強いて言うなら、ラノベを読んで、少し妄想に耽るくらいか。
だが、そんなことを言っても仕方がない。
担当教員はため息をつくと、そうかいと一言頷いて、紙をファイルに仕舞った。
「それじゃ、手続きはこれで終わりだから。
あとは好きにしていいよ」
彼はそう言うと、ネクタイを緩めながら教室を後にした。
⚪⚫○●⚪⚫○●
バイトの面接が決まった。
結果は、そんなに良くなかった。
何故だめなのか、それを聞いてみたところ、君には個性がない。面白くない。
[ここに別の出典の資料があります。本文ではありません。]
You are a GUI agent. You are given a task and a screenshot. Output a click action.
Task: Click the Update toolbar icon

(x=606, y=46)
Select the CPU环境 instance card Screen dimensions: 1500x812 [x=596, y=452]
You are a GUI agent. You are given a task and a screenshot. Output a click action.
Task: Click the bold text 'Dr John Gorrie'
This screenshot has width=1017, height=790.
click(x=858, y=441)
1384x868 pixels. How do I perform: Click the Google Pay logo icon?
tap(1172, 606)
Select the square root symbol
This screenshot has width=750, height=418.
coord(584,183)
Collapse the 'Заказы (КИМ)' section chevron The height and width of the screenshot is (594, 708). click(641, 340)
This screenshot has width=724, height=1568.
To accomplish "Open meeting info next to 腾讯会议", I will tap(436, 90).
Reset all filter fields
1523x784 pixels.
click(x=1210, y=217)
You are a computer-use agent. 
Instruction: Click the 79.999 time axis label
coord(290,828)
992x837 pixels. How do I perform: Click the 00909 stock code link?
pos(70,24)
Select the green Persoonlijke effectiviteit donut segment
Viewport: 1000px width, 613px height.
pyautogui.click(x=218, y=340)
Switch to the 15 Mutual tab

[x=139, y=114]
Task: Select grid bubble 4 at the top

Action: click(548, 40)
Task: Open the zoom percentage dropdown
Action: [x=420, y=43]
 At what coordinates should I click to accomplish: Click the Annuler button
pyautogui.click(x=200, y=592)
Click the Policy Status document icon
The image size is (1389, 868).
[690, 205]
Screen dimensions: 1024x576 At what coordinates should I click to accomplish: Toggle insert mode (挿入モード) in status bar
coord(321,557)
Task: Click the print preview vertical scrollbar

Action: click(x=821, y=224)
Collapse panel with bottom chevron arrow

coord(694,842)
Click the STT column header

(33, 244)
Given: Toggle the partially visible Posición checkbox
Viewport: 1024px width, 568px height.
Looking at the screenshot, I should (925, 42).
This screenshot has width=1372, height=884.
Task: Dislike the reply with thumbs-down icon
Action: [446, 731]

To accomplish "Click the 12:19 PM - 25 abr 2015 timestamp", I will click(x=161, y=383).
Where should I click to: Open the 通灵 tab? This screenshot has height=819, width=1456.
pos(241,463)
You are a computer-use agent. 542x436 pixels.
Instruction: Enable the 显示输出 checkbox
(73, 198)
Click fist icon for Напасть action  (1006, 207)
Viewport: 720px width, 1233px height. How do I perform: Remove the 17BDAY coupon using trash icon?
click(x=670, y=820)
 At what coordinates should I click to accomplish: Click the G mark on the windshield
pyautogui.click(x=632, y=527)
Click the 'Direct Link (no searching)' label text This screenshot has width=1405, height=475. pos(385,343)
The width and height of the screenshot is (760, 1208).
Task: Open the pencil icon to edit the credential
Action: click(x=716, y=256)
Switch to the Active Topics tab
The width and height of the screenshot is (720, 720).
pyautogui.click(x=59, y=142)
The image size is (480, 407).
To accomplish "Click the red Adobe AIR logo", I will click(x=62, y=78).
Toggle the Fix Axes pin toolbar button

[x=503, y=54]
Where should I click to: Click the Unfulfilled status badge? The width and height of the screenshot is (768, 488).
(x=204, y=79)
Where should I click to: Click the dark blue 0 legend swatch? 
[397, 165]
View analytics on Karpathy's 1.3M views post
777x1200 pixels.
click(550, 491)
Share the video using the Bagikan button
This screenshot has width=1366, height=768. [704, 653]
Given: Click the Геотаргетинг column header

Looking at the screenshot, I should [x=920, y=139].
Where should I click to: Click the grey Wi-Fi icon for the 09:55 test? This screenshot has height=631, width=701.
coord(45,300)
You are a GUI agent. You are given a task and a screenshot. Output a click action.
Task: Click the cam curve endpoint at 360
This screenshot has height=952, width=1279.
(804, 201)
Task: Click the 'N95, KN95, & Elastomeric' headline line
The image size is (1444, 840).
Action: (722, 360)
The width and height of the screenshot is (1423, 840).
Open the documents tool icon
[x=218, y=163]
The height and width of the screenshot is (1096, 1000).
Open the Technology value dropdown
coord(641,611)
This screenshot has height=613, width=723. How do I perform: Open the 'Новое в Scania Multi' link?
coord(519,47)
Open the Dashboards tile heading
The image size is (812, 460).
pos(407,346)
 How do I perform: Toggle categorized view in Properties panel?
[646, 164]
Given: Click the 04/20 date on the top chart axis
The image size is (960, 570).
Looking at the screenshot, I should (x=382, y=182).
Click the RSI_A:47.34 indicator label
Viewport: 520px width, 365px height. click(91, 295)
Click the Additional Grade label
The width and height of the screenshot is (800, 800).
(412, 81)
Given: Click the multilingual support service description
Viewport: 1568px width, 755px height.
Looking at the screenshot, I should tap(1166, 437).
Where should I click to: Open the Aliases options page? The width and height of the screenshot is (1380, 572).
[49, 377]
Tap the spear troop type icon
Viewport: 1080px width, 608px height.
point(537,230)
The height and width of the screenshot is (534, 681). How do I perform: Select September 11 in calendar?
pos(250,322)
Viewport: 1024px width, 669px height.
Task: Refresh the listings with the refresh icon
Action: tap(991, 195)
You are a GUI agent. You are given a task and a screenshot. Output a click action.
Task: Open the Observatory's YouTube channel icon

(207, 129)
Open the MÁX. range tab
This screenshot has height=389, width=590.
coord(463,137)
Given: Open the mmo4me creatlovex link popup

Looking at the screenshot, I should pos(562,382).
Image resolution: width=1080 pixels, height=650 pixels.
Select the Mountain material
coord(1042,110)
というものだった。
(悲惨だなぁ……)
そんなもの、どこも同じじゃないか。
ていうか、たかが飲食店で求められる事だろうか。
そういう組織なら、もういっそゾンビだけで構成したほうが指揮は楽な気がするんだが。
そんな抗議はぐっと飲み込んで、俺は家路につく。
「……面白くない」
ポツリ、と呟く。
夜空は雲に覆われ、まるで俺の心を映しているようだ。
「……死ぬか」
生きているだけ、つまらない。
何の変化もないし、求めようともしない。
それは一重に面倒くさいからだが、そんな事はどうだっていい。
「死ぬなら、せめて誰かを助けて死にたい」
自殺、と思われない死に方なら、それくらいしか思い浮かばない。
だが、そんなチャンスは滅多にやって来ないのだ。
「そして死ぬなら、どうせならここではない何処かに生まれ変わりたい」
ふと、見上げた頬に水滴が落ちる。
どうやら雨か降ってきたようだ。
別にそういう気分でもなかったのだが。
やはり天候は人の心を映すというのは迷信なのだろう。
信じている奴は少ないかもしれないが。
そろそろ急いで帰らなければ。
そう感じた俺は、前を向いて目先の信号を目指す。
そこには、点滅する青い信号と、そこへ飛び出してゆく一人の少女。
(そんな偶然、あるわけないが)
少しばかりの期待を抱いた俺は、周囲の状況を見る。
その時は本当に、本気であんなことを考えていたわけではなかったのだが。
「……――!?」
ズザーッ、と激しくなった雨の中、水溜りを激しく空中へ舞い上げながら迫るトラックが、少女の方へと滑り込んでいくのが見える。
その時、俺に天啓が下った。
――助ければ死ねる。
俺は、衝き動かされるようにして、その少女の元へと駆けた。
彼我の距離は、約十メートルほど。
(死ぬ……!)
本気でそう感じた。
聞こえないクラクション。
眩しいヘッドライト。
白黒が反転した世界。
巨大な金属の塊。
俺は全力で少女を蹴り飛ばした。
屈んで投げる暇などない。
それだけ一瞬の時間だったのだ。
「うわっ!?」
少女が小さな悲鳴を挙げ、水溜りを跳ね、バウンドする。
それを確かめた俺は、安堵の心を持って、迫り来るトラックに接触した。
「――」
――ダン!
重い音が、交差点に響き渡る。
衝撃が全身を伝い、意識が遠くなる。
軈て空を舞った俺の体は、驚いて急ブレーキを駆けた対向車線のワゴン車に轢かれて潰れる。
既に、当時の俺に意識はない。
誰かが悲鳴を上げて、切り取られた世界に木霊する。
赤い血が、黒いアスファルトに流れ、雨に流されて黒く染まる。
しかしそれを俺が知ることはない。
次に気がついたとき、俺の目の前には大量に並ぶ亡者の列と、荒涼とした川岸が広がっているのみであったからだ。